THINGS TO DO:
(1) Reproduce the part of the essay on circumcision from "Later in the" up to and including "(vv. 24 – 25).".
(2) Answer these questions using the essay on circumcision:
(a) How old was Abraham when he was circumcised?
(b) In which verse of Genesis 17 does the writer locate the solution to how circumcision is meant to be spiritual?
(c) In which letter does Paul say, "You who want to be justified by the law have cut yourselves off from Christ"?

(EXCERPT)

The covenant of circumcision is introduced in Genesis 17, and it later comes to occupy a central place in Paul’s Letters to the Galatians and Romans. For Paul, circumcision came to be seen as a form of religious identity within 1st century Jerusalem-based Judaism, with being circumcised taking precedence over following the Torah.
In Romans, he makes the point that, “For a person is not a Jew who is one outwardly, nor is true circumcision something external and physical. Rather, a person is a Jew who is one inwardly, and real circumcision is a matter of the heart—it is spiritual and not literal. Such a person receives praise not from others but from God” (Romans 2. 28 – 29).
It is this physical and external aspect of circumcision that is to us the most obvious characteristic, as the act is a physical one. So, how did Paul make the claim that real circumcision is a matter of the heart, being spiritual and not literal?
In Genesis 17, we hear the following:
This is my covenant, which you shall keep, between me and you and your offspring after you: Every male among you shall be circumcised. You shall circumcise the flesh of your foreskins, and it shall be a sign of the covenant between me and you (vv. 10 – 11).
Later in the same passage, we hear:
Abraham was ninety-nine years old when he was circumcised in the flesh of his foreskin. And his son Ishmael was thirteen years old when he was circumcised in the flesh of his foreskin (vv. 24 – 25).
The term “flesh of your/his foreskin” is repeated. If circumcision is what it is, the addition of “flesh” and “foreskin” seems unnecessary, so it naturally raises the question why it is included.
I believe the solution to how circumcision is actually meant to be a “spiritual circumcision of the heart,” is to be located in verse 14, which reads:
Any uncircumcised male who is not circumcised in the flesh of his foreskin shall be cut off from his people; he has broken my covenant (v. 14)
The “shall be cut off” is the biblical Hebrew word כָּרַת, which (according to Biblehub) may have the meaning of “to cut off; to cut down.”
In other words, Genesis likens circumcision to a branch of a tree being trimmed, in such a manner that Abraham is being challenged to, so to speak, “trim the branch he is sitting upon,” so as not be be cut off by God.
The physical act, then, is simply meant to actualize the trust. In this sense, Paul’s understanding of circumcision as an issue of trust/faith, and not of identity, is borne out by verse 14. Indeed, the issue of being “cut off” was foremost for Paul, which is why we hear him say in Galatians, “You who want to be justified by the law have cut yourselves off from Christ; you have fallen away from grace” (5.4).

(End EXCERPT)
(SOURCE DATA)

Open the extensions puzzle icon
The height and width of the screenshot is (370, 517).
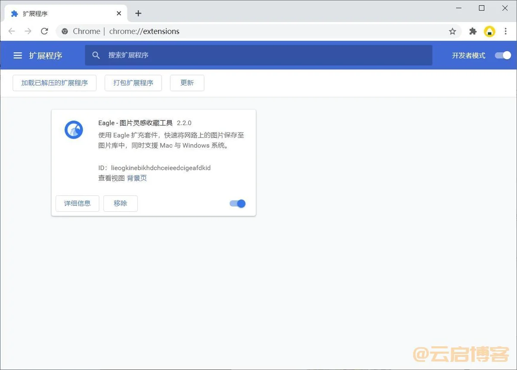click(473, 31)
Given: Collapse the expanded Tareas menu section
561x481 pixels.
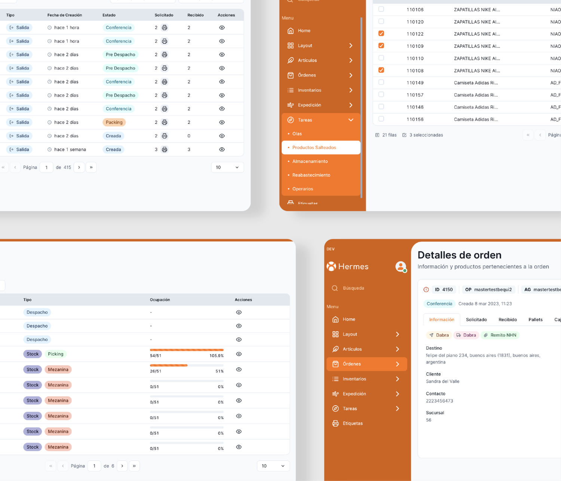Looking at the screenshot, I should tap(351, 120).
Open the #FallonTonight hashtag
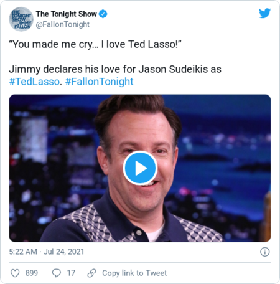Image resolution: width=280 pixels, height=284 pixels. coord(99,82)
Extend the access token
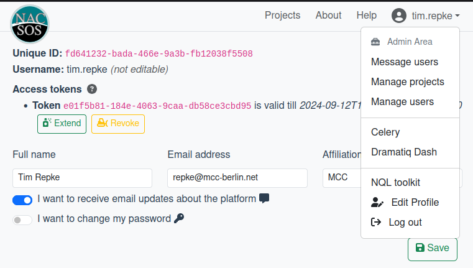The image size is (473, 268). (62, 124)
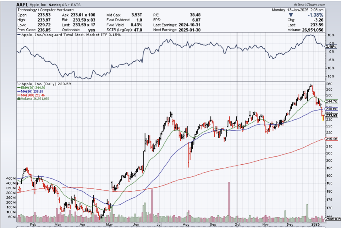The height and width of the screenshot is (228, 342).
Task: Click the candlestick icon beside Apple, Inc. (Daily)
Action: click(19, 84)
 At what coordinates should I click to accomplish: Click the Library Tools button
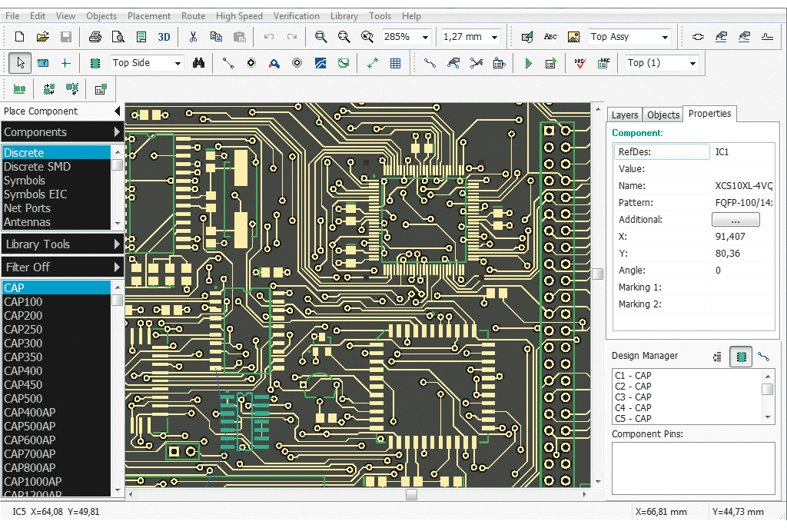62,244
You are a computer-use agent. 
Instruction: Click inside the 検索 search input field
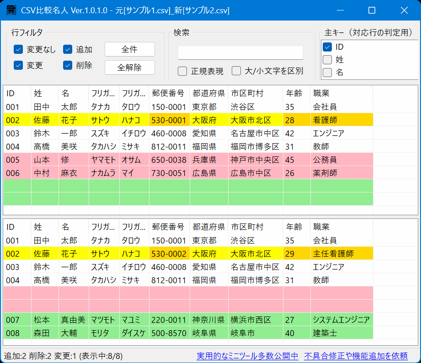point(240,52)
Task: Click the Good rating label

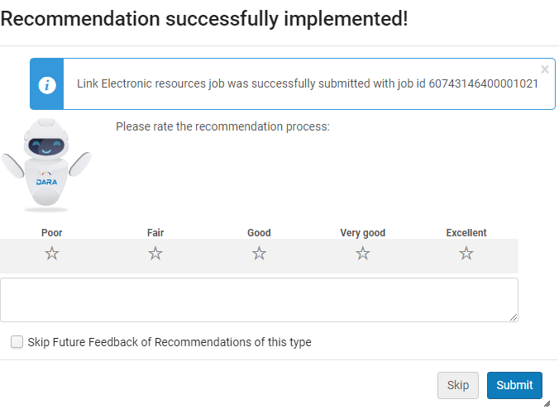Action: [259, 233]
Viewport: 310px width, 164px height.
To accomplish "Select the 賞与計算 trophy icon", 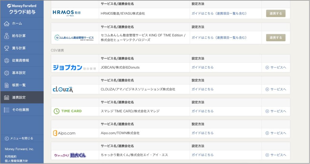I will point(7,48).

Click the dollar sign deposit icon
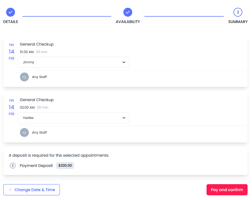click(13, 166)
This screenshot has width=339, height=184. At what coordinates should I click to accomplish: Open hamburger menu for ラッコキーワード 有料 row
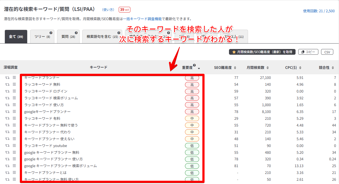14,118
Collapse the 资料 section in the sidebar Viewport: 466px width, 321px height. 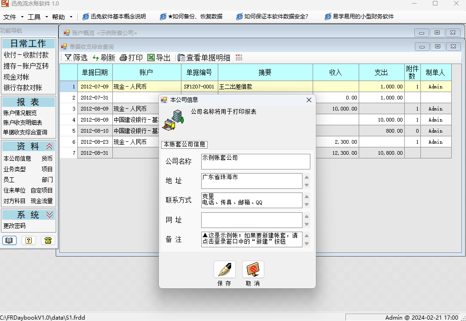[48, 146]
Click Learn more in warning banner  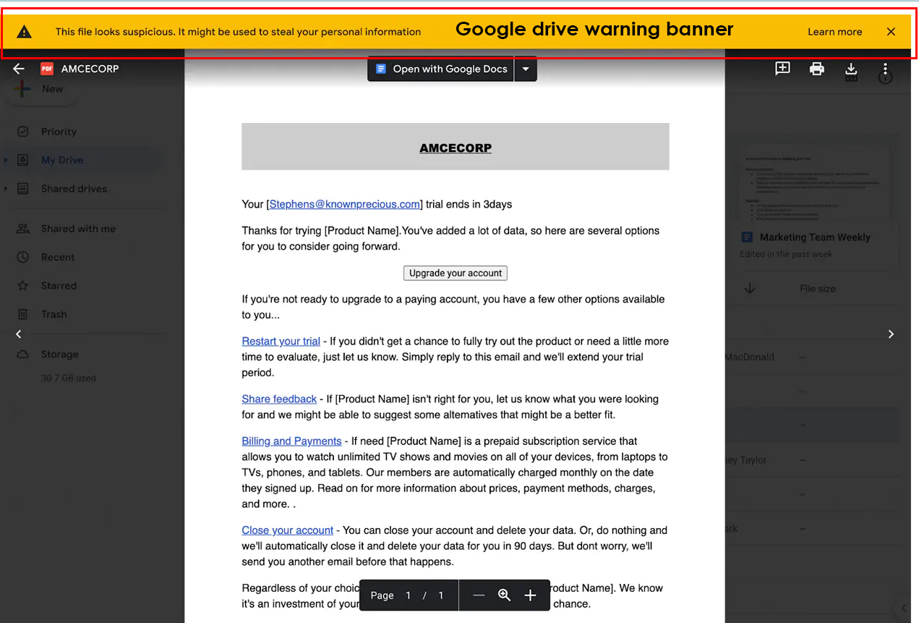pos(834,32)
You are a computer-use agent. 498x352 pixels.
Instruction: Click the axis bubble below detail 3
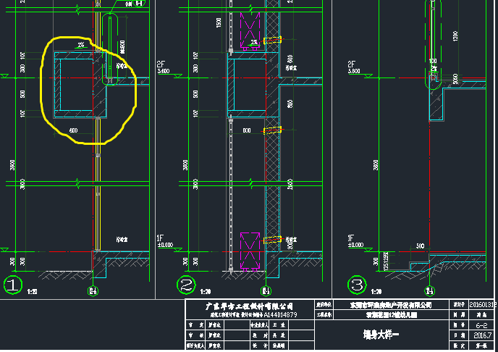point(431,293)
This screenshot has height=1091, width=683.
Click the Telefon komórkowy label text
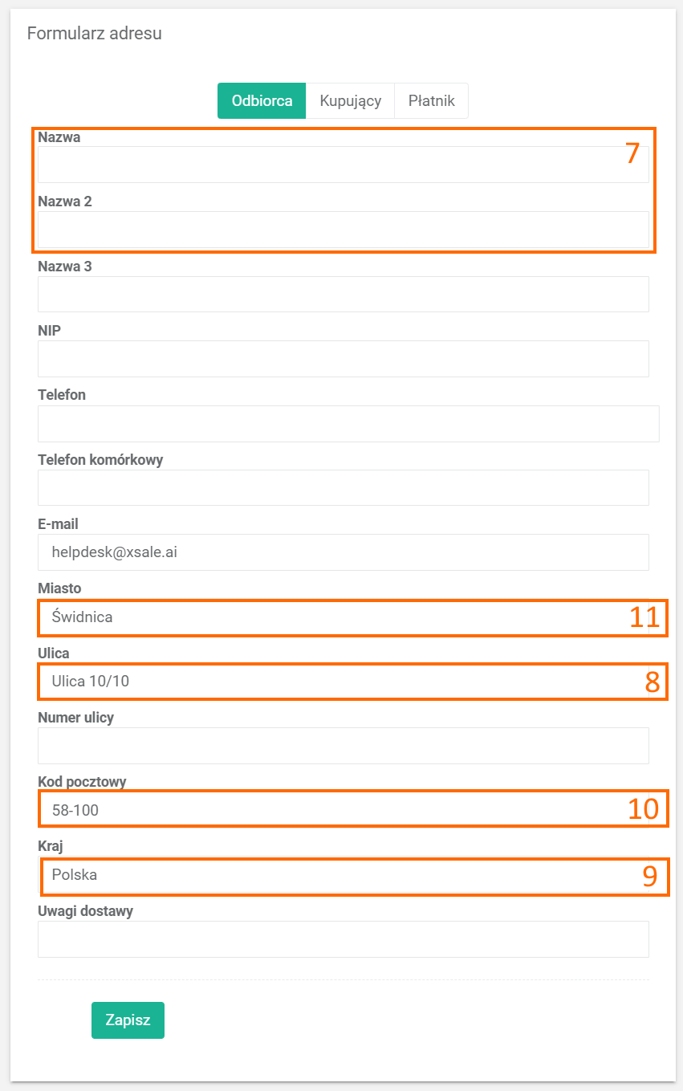point(100,460)
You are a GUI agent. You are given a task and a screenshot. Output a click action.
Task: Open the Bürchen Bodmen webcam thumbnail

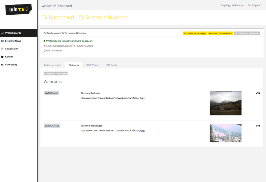click(225, 103)
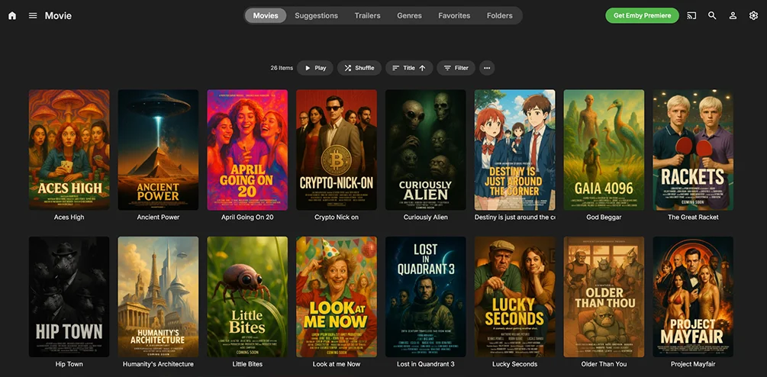Open the hamburger navigation menu
The width and height of the screenshot is (767, 377).
(33, 15)
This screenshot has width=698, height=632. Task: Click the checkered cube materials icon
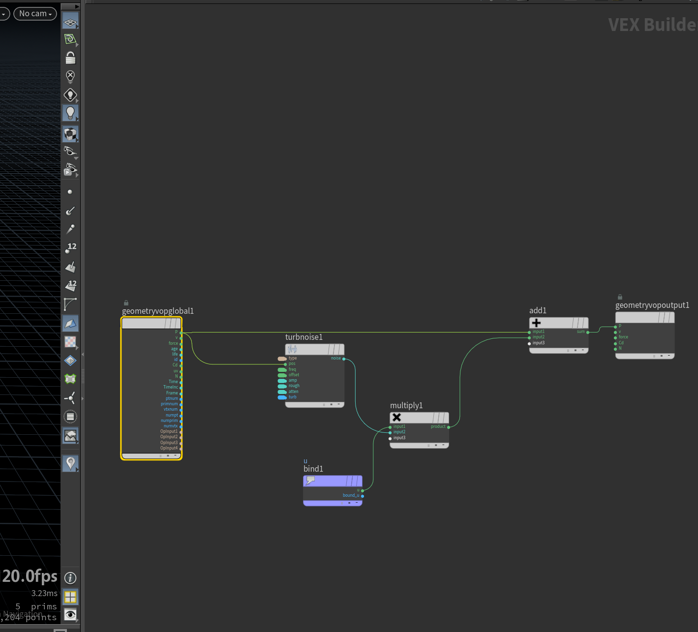click(x=70, y=134)
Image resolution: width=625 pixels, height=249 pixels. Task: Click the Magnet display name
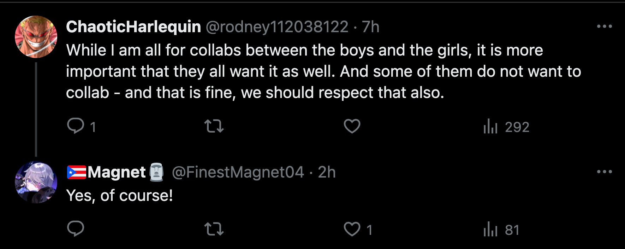(116, 172)
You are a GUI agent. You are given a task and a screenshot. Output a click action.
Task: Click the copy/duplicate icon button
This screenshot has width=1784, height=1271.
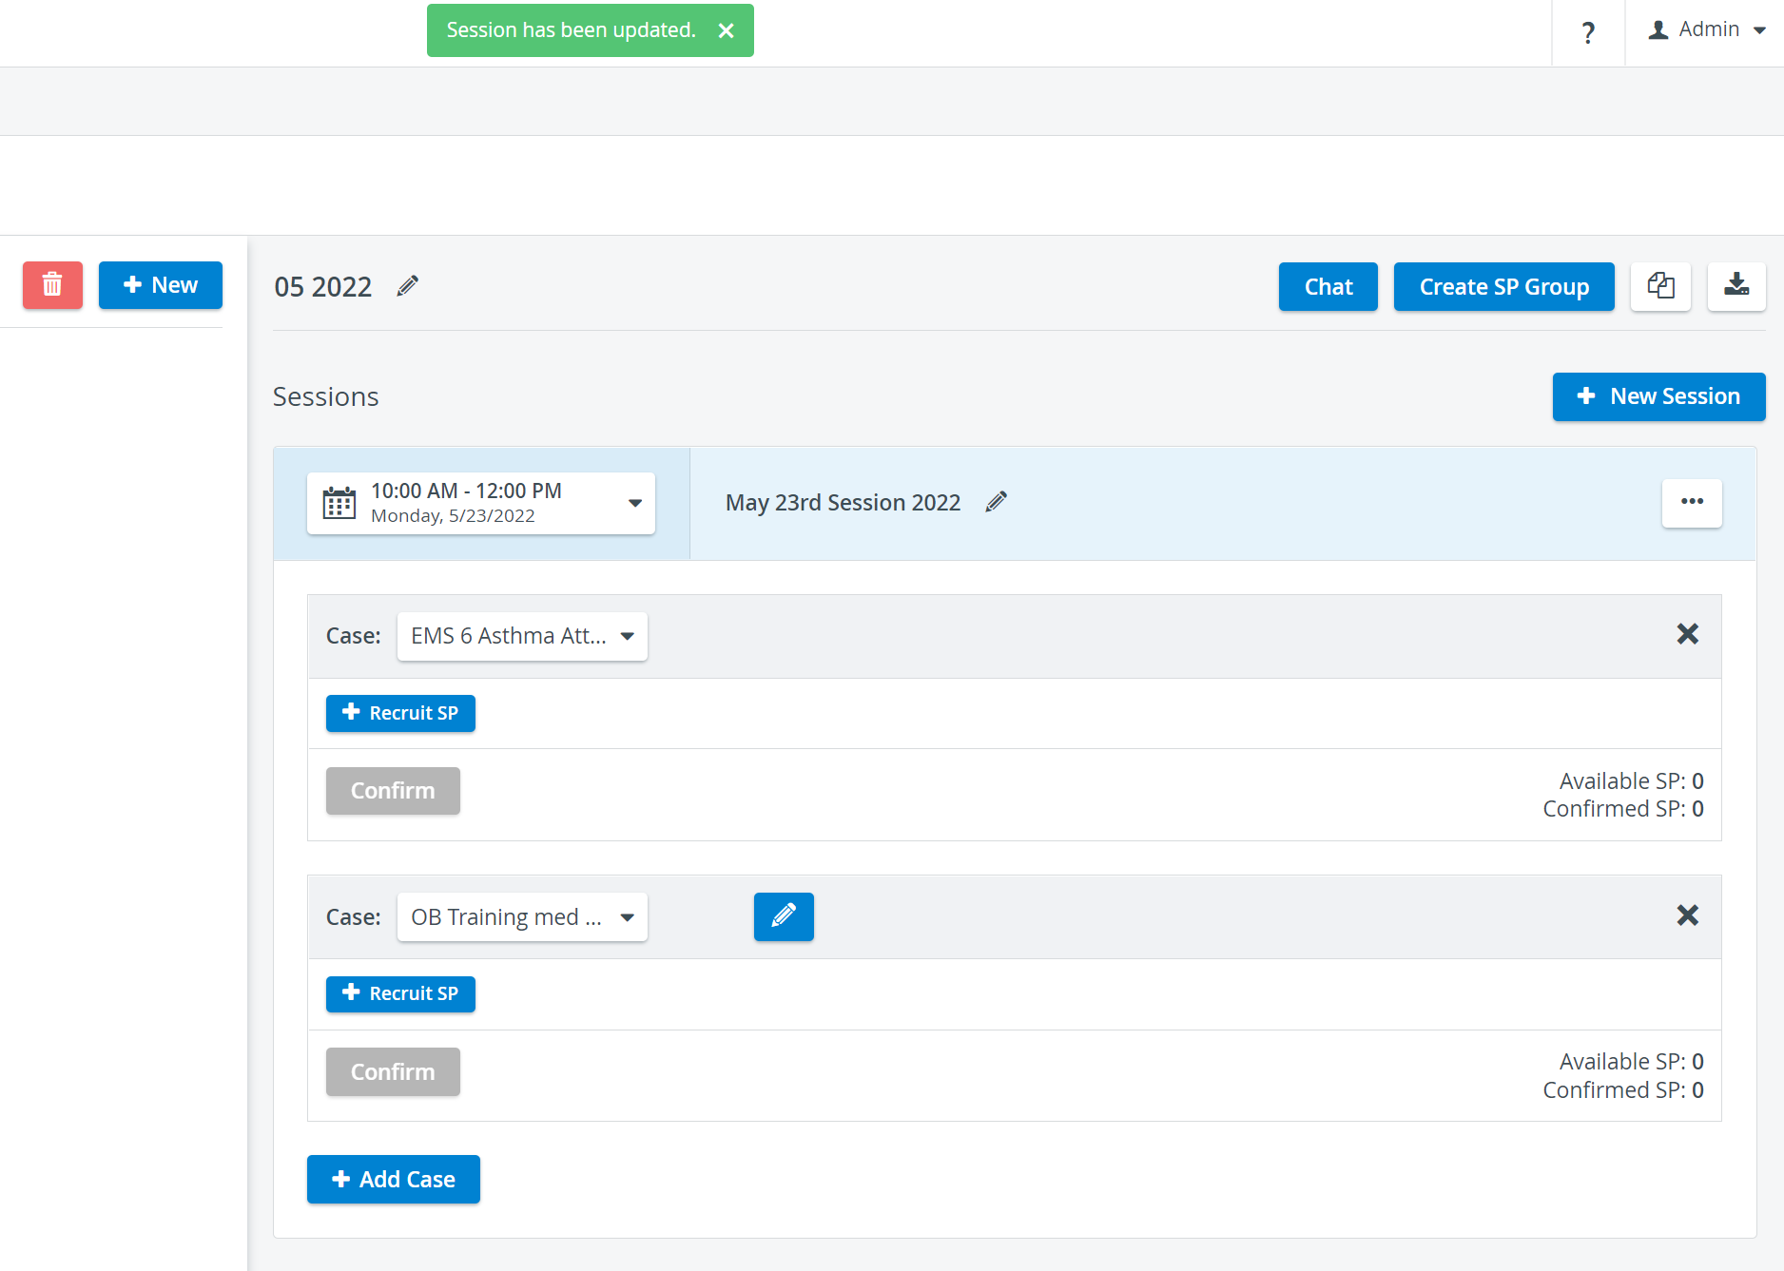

(End SOURCE DATA)

EXERCISE RESPONSES:
(1)
Later in the same passage, we hear:
Abraham was ninety-nine years old when he was circumcised in the flesh of his foreskin. And his son Ishmael was thirteen years old when he was circumcised in the flesh of his foreskin (vv. 24 – 25).

(2)
(a) Ninety-nine years old.
(b) Verse 14.
(c) Galatians.